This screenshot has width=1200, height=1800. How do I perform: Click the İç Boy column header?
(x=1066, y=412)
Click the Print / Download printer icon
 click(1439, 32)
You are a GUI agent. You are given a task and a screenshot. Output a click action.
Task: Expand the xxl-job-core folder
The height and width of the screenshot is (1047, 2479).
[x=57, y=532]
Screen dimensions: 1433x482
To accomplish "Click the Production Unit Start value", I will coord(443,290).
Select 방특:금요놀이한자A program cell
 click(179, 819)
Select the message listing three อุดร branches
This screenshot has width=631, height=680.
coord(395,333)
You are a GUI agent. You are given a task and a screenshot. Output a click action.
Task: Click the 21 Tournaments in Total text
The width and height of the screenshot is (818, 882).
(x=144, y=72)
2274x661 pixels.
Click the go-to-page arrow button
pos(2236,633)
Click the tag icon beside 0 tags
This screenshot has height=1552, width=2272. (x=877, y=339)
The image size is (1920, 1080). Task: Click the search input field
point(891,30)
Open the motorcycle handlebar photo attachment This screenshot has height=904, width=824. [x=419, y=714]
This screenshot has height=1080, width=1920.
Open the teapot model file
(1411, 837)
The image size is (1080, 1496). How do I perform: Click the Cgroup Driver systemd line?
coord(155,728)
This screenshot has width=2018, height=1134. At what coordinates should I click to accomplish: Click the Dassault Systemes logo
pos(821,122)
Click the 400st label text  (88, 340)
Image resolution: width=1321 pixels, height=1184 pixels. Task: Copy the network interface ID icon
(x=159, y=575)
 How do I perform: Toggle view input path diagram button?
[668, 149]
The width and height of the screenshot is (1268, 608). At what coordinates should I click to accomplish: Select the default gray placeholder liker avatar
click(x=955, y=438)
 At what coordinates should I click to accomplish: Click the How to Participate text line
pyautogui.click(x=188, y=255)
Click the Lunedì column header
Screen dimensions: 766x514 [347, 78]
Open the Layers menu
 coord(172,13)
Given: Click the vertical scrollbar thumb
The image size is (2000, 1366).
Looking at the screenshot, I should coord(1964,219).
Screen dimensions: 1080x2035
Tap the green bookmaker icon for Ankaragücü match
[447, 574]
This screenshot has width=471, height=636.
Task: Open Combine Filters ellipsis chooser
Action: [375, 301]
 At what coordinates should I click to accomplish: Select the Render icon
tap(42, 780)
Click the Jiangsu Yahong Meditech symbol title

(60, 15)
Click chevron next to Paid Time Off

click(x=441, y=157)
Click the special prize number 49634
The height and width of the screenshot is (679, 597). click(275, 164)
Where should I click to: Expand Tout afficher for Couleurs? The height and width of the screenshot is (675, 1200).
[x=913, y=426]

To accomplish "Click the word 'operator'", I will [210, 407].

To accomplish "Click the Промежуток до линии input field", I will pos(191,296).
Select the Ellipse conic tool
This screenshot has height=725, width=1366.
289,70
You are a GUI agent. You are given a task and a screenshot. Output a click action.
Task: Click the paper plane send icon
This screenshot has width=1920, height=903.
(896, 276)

> WORK TO DO:
Rewrite all of the items above, switching "column header" to "column heading" wherever it occurs and leaving every other part unchanged.

> RIGHT ANSWER:
This screenshot has width=1200, height=1800. How do I perform: Click the İç Boy column heading?
(x=1066, y=412)
Click the Print / Download printer icon
 click(1439, 32)
You are a GUI agent. You are given a task and a screenshot. Output a click action.
Task: Expand the xxl-job-core folder
The height and width of the screenshot is (1047, 2479).
[x=57, y=532]
Screen dimensions: 1433x482
To accomplish "Click the Production Unit Start value", I will coord(443,290).
Select 방특:금요놀이한자A program cell
 click(179, 819)
Select the message listing three อุดร branches
This screenshot has width=631, height=680.
coord(395,333)
You are a GUI agent. You are given a task and a screenshot. Output a click action.
Task: Click the 21 Tournaments in Total text
The width and height of the screenshot is (818, 882).
(x=144, y=72)
2274x661 pixels.
Click the go-to-page arrow button
pos(2236,633)
Click the tag icon beside 0 tags
This screenshot has height=1552, width=2272. (x=877, y=339)
The image size is (1920, 1080). Task: Click the search input field
point(891,30)
Open the motorcycle handlebar photo attachment This screenshot has height=904, width=824. [x=419, y=714]
This screenshot has height=1080, width=1920.
Open the teapot model file
(1411, 837)
The image size is (1080, 1496). How do I perform: Click the Cgroup Driver systemd line?
coord(155,728)
This screenshot has width=2018, height=1134. At what coordinates should I click to accomplish: Click the Dassault Systemes logo
pos(821,122)
Click the 400st label text  (88, 340)
Image resolution: width=1321 pixels, height=1184 pixels. Task: Copy the network interface ID icon
(x=159, y=575)
 How do I perform: Toggle view input path diagram button?
[668, 149]
The width and height of the screenshot is (1268, 608). At what coordinates should I click to accomplish: Select the default gray placeholder liker avatar
click(x=955, y=438)
 At what coordinates should I click to accomplish: Click the How to Participate text line
pyautogui.click(x=188, y=255)
Click the Lunedì column heading
Screen dimensions: 766x514 [347, 78]
Open the Layers menu
 coord(172,13)
Given: Click the vertical scrollbar thumb
The image size is (2000, 1366).
Looking at the screenshot, I should coord(1964,219).
Screen dimensions: 1080x2035
Tap the green bookmaker icon for Ankaragücü match
[447, 574]
This screenshot has width=471, height=636.
Task: Open Combine Filters ellipsis chooser
Action: [375, 301]
 At what coordinates should I click to accomplish: Select the Render icon
tap(42, 780)
Click the Jiangsu Yahong Meditech symbol title

(60, 15)
Click chevron next to Paid Time Off

click(x=441, y=157)
Click the special prize number 49634
The height and width of the screenshot is (679, 597). click(275, 164)
Where should I click to: Expand Tout afficher for Couleurs? The height and width of the screenshot is (675, 1200).
[x=913, y=426]

To accomplish "Click the word 'operator'", I will [210, 407].

To accomplish "Click the Промежуток до линии input field", I will pos(191,296).
Select the Ellipse conic tool
This screenshot has height=725, width=1366.
289,70
You are a GUI agent. You are given a task and a screenshot. Output a click action.
Task: Click the paper plane send icon
This screenshot has width=1920, height=903.
(896, 276)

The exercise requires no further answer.